"The Democrats have a more complicated coalition than the Republicans do," says Democratic operative Simon Rosenberg. "Managing that diversity is harder than what the Republicans have to do. I don't know that there's a danger; I just think the convention is going to feel and look different than the Republican one." The key, says Democratic pollster Drew Lieberman, is to ensure that "all of these people fit under the umbrella of the middle class."
Make the comparison, carefully. The most notable thing about the race thus far has been how static it is. Very soon after clinching the nomination, Romney pulled into a dead heat with the president and the top line poll numbers have remained relatively unchanged. What has changed markedly over the last few months, however, has been voters' view of Romney personally. A USA Today/Gallup poll released Thursday showed Obama outpacing Romney in terms of likability, 54 percent to 31 percent.

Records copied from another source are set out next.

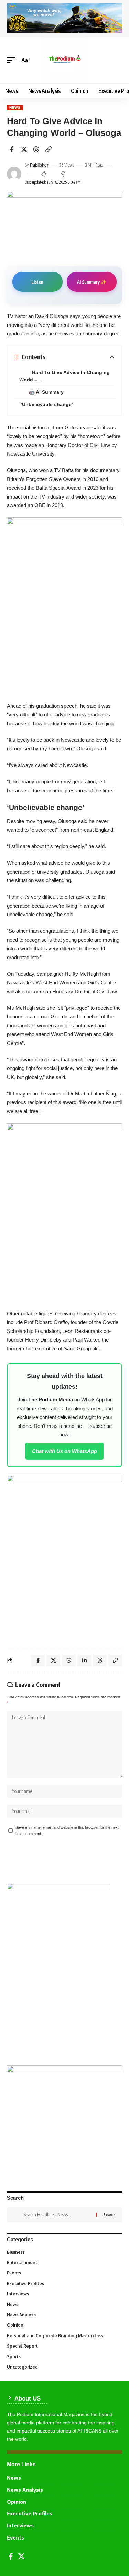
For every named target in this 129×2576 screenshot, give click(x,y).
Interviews (64, 2293)
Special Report (64, 2346)
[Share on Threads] (36, 149)
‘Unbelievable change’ (47, 404)
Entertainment (64, 2262)
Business (63, 2252)
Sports (64, 2356)
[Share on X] (24, 149)
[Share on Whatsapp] (69, 1660)
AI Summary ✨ (91, 282)
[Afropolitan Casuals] (64, 1212)
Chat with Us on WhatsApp (64, 1451)
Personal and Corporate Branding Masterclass (63, 2335)
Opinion (64, 2325)
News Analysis (64, 2314)
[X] (21, 2556)
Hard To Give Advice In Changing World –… (64, 376)
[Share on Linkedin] (84, 1660)
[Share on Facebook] (12, 149)
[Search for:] (57, 2214)
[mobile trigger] (13, 60)
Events (64, 2272)
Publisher (39, 165)
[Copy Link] (48, 149)
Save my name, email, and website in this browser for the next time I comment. (67, 1830)
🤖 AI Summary (46, 392)
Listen (37, 282)
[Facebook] (11, 2556)
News (15, 107)
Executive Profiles (64, 2283)
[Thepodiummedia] (65, 60)
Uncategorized (64, 2367)
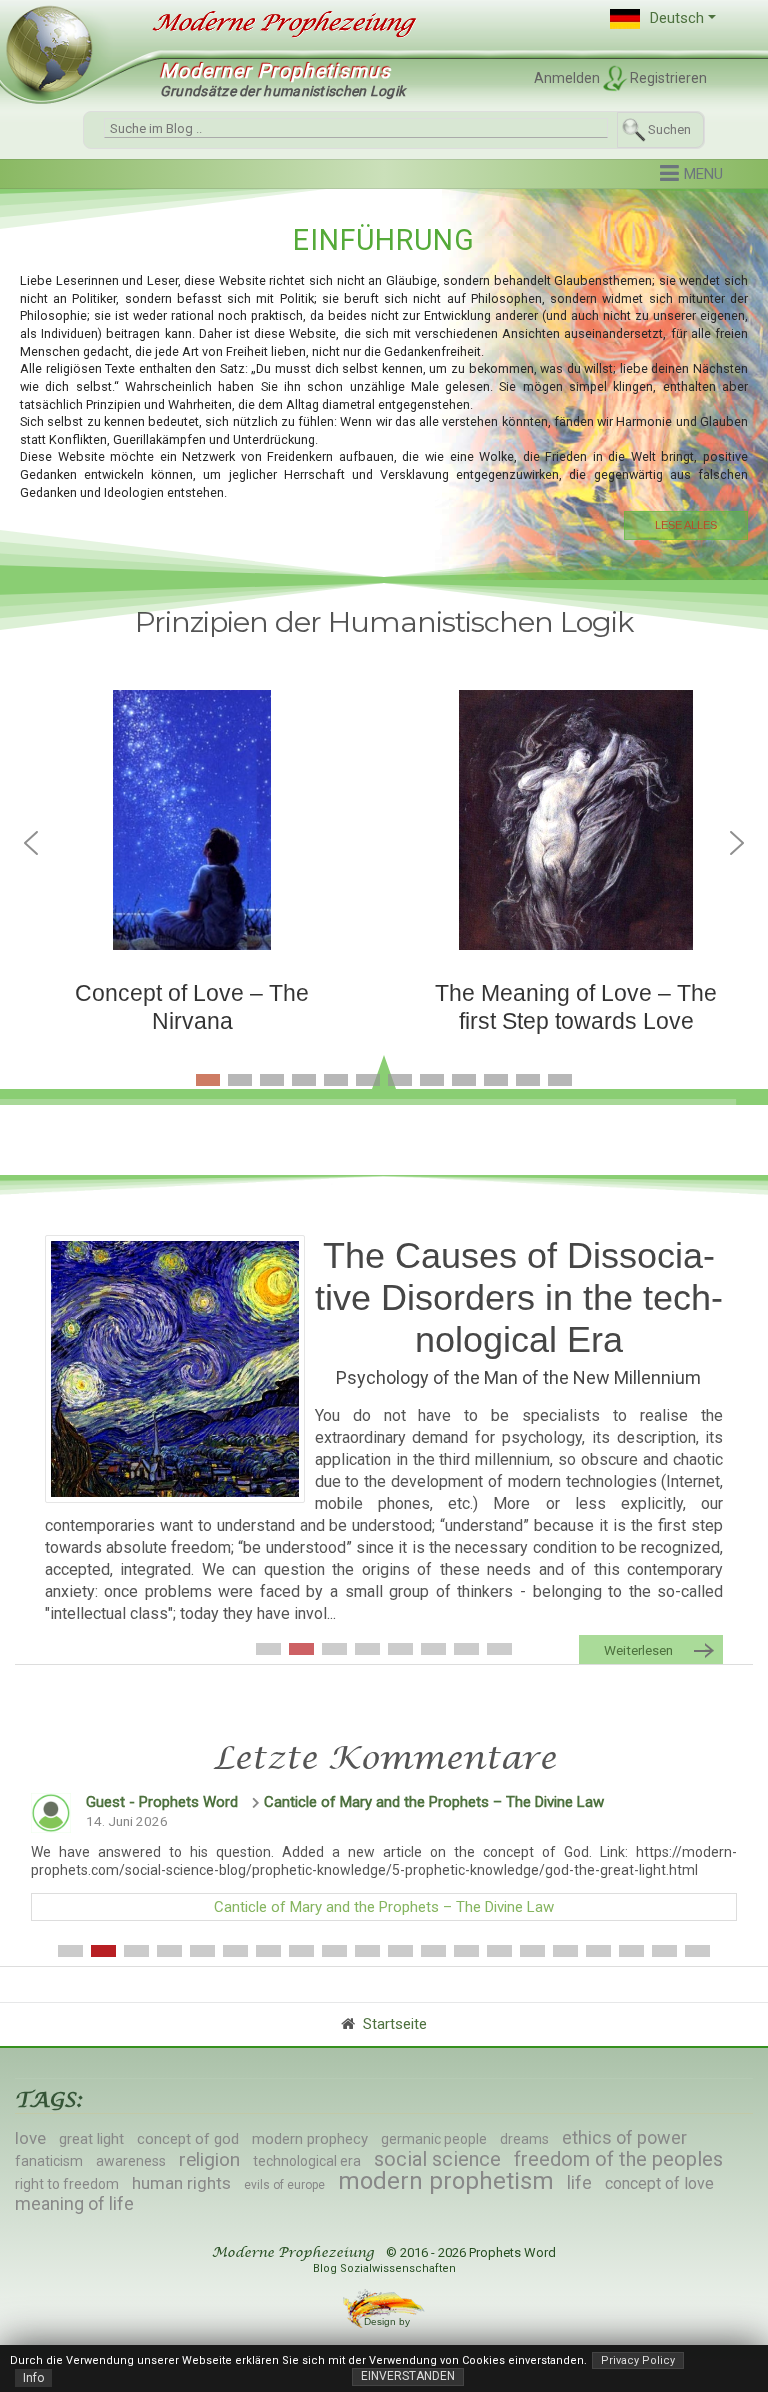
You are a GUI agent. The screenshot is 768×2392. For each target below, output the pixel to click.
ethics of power (624, 2137)
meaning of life (74, 2203)
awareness (131, 2161)
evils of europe (284, 2185)
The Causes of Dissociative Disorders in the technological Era (519, 1297)
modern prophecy (310, 2139)
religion (209, 2159)
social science (437, 2159)
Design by (388, 2321)
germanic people (434, 2139)
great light (91, 2139)
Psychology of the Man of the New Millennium (518, 1377)
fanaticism (49, 2161)
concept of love (659, 2183)
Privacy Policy (638, 2360)
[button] (663, 18)
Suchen (669, 129)
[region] (384, 379)
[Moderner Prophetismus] (275, 24)
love (30, 2138)
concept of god (188, 2139)
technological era (307, 2161)
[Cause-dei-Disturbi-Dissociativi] (175, 1369)
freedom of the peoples (618, 2159)
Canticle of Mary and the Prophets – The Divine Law (434, 1802)
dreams (524, 2139)
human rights (181, 2183)
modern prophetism (446, 2181)
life (579, 2182)
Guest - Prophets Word (162, 1802)
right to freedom (67, 2184)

That's the fruit of months of Democrats defining Romney because he didn't. But that's political background noise for most voters. The convention will actually have their attention, so they can't be wholly negative. "They want to keep the contrast in the mix but…it's hard to get up on national TV for [three] days and just have a Mitt Romney bashing session," says Lieberman.
Says Wasserman Schultz, "The way I would measure a successful convention for us next week is clearly articulating the two paths and the two visions."
Speak to the future. The flip side of the contrast strategy is Obama's positive vision. He needs to explain to voters where he wants to take the country. "Democrats need to make it more clear about what will happen if they get elected over the next four years," says Rosenberg.
That's tough for the reasons I mentioned above—Obama is a known quantity, making voters hard to surprise or persuade. But one lesson that has become clear over the years: Don't bet against Obama in a high stakes speech.